Assessing when to initiate the implementation of governance mechanisms—and the advocacy thereof—is essential for timely and effective intervention. This also helps to understand the impact of legacy chips (i.e., their total compute capacity retained through previous generations of hardware still in operation) which do not have the desired mechanisms and can therefore be used for potential evasion.[7]

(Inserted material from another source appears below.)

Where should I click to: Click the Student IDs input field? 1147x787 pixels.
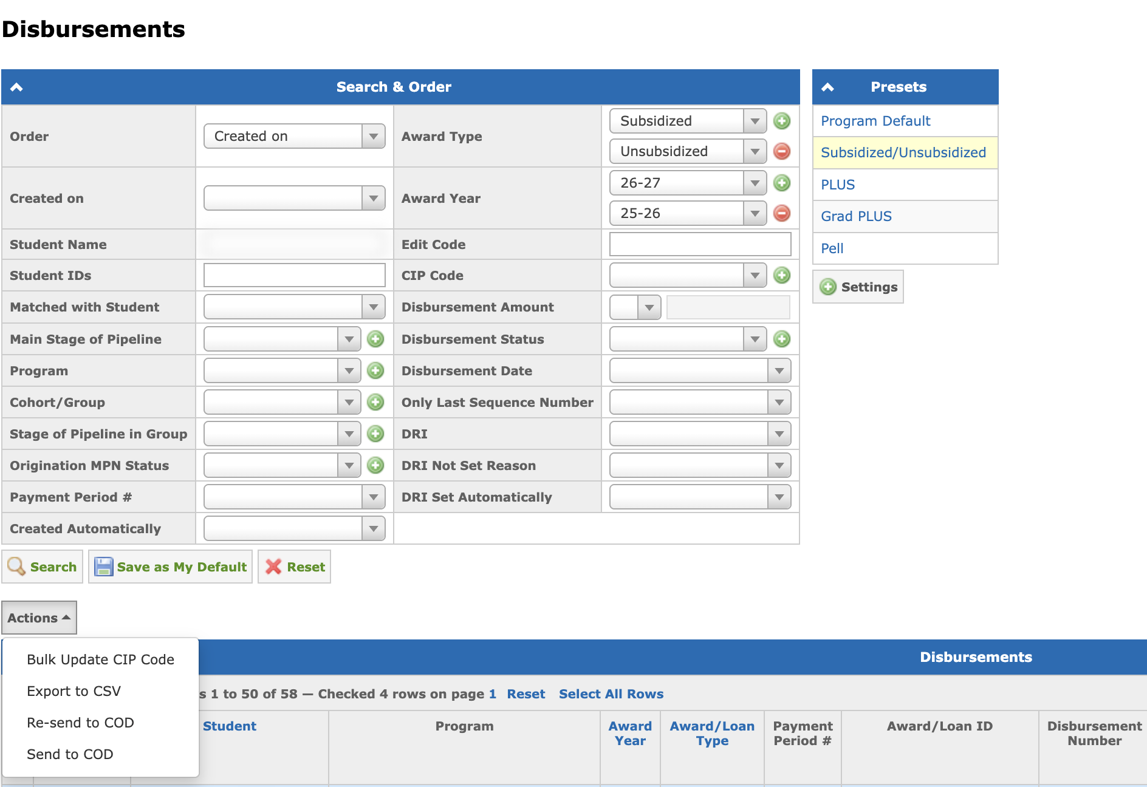[295, 275]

Figure 2: Projected Distribution of AI Compute Capacity by Chip Generation. This stacked area chart models the distribution of AI compute capacity in data centers, segmented by chip generations over time since NVIDIA's V100 release. Assumptions include hardware performance improvements and an extrapolation of NVIDIA's reported revenue growth in AI chip sales. Note: The numerical values are approximations and should be interpreted with caution.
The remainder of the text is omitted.